* _Extracted text_
————————

Configuring Drupal's Database

Submitted by dave on Tue, 2006-05-23 22:49.

One of the challenges facing we Drupal users is configuring a site just the way we want it, then applying that configuration to another site, and another and so on. This problem applies to those of us developing a single site for a customer (where we have our own development copies, and the installed live copy), and also to those making entire distributions based on Drupal (where untold numbers of the site will be installed). Lately Drupal developers have referred to such a site configuration as an 'install profile'.

This sounds like a simple task, so why is it a challenge? In large part because the configuration that goes into any site is partly on the filesystem, and partly in the database. The filesystem part is easy; simply make sure each site installation has the same files. As development goes on, source code control systems help keep files in sync across multiple sites. With a database, its easy enough to start each site with the same data. But as development goes on, when the database needs changing, you have a problem on your hands. I'll cite an example which may make this clear.

Example: Adding a Block

Let's say Alice and Bob are collaborating on a site (or install profile, if you prefer), and Charlie is using the site. Alice and Bob share their work through a source code control system. Periodically they send Charlie updates. Let's talk specifically about one update...

Charlie requested a new feature: he wants some content to appear, on some pages, just above the footer. Alice and Bob implement the feature by adding a block to show the content, and adding a new region to their theme where the block will appear.

————————

* _To do_
1) In the post on configuring Drupal's database, what have Drupal developers lately called a site configuration?
2) Which people are named in the example in the post on configuring Drupal's database?
3) Continue the post on configuring Drupal's database from where it stops.
The records play no part in this.

————————

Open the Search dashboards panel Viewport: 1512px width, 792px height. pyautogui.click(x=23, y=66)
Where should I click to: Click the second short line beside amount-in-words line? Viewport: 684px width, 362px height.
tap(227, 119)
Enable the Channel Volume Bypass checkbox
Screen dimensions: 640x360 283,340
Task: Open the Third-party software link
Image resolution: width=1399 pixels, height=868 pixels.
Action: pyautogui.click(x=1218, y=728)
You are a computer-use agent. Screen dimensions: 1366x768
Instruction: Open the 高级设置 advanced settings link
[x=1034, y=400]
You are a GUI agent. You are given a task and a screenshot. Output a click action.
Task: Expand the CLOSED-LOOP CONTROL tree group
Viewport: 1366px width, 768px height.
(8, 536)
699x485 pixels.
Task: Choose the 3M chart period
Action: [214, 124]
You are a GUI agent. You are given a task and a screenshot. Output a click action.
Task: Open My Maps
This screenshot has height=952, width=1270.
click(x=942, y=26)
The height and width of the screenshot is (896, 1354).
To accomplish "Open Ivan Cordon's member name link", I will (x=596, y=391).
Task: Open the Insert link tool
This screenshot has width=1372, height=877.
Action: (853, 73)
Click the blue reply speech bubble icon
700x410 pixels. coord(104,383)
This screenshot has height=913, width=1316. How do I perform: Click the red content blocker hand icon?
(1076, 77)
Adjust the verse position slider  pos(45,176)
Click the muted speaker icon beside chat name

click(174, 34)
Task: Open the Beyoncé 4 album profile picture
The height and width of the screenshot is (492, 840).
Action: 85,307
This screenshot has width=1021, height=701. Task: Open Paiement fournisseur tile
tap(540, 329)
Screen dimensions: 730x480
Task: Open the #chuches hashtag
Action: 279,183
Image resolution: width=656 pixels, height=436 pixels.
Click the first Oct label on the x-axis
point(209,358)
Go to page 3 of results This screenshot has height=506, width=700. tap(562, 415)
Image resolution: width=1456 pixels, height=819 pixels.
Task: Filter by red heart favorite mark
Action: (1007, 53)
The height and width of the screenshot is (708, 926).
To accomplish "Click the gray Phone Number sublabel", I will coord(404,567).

————————

* _Responses to the tasks_
1) An "install profile."

2) Alice, Bob, Charlie

3)
First, Alice adds the region to the theme. This requires some modification to a template.php file. Alice checks the new code in, and Bob checks out that update. This is an example of filesystem configuration, and easily enough the two sites are in sync.

Next, Bob configures a block to appear in the new region. His site now has the complete feature Charlie requested, but the block configuration is in his database. He configured the block using the administrator pages. Does Alice now have to do the same thing? Does Charlie have to also repeat those steps when he updates his site?

Those of you familiar with Drupal's update system may point out a solution: Bob could write a hook_update function that adds the block. This way when Alice or Charlie run the update script, they will have the new block. Bob could do this, but he'd really have to know the ins and outs of the block database schema. And when he makes other changes he has to be just as knowledgable. Other changes that would require hook_update code include adding menu items, vocabularies and terms, views and nodes (and many other examples). Is it really realistic for anyone to write hook_update code to accomplish all this? Especially considering that many of the database IDs may not be the same from site to site. (For example a new vocabulary added by Bob may have an vid already used on Charlie's site).

Solution

Hopefully that example makes the problem clear. What follows is how I'm trying to address the problem in my own work. To use the term 'solution' to describe this is overkill. It's just my latest approach. It's not perfect, but it works well for me.

(Why it's not perfect will become clear when we get into details, but I'll tell you right now: (a) it requires a patch to Drupal core and (b) the work I've done applies to mysql only.)

Before getting into the nitty-gritty, I'll quickly describe the big picture.

Install Profile

Each site has what I will call the "profile" and any number of "installations". The profile is the configuration, without the content. Or to be more proper - it's the configuration plus the content that applies to every installation. Because as we just described, the line between what is configuration and what is content is very blurry in Drupal's database.

Approach

The goal is be able to update the profile, and propagate those updates to each installation, without damaging the content already present on the installation.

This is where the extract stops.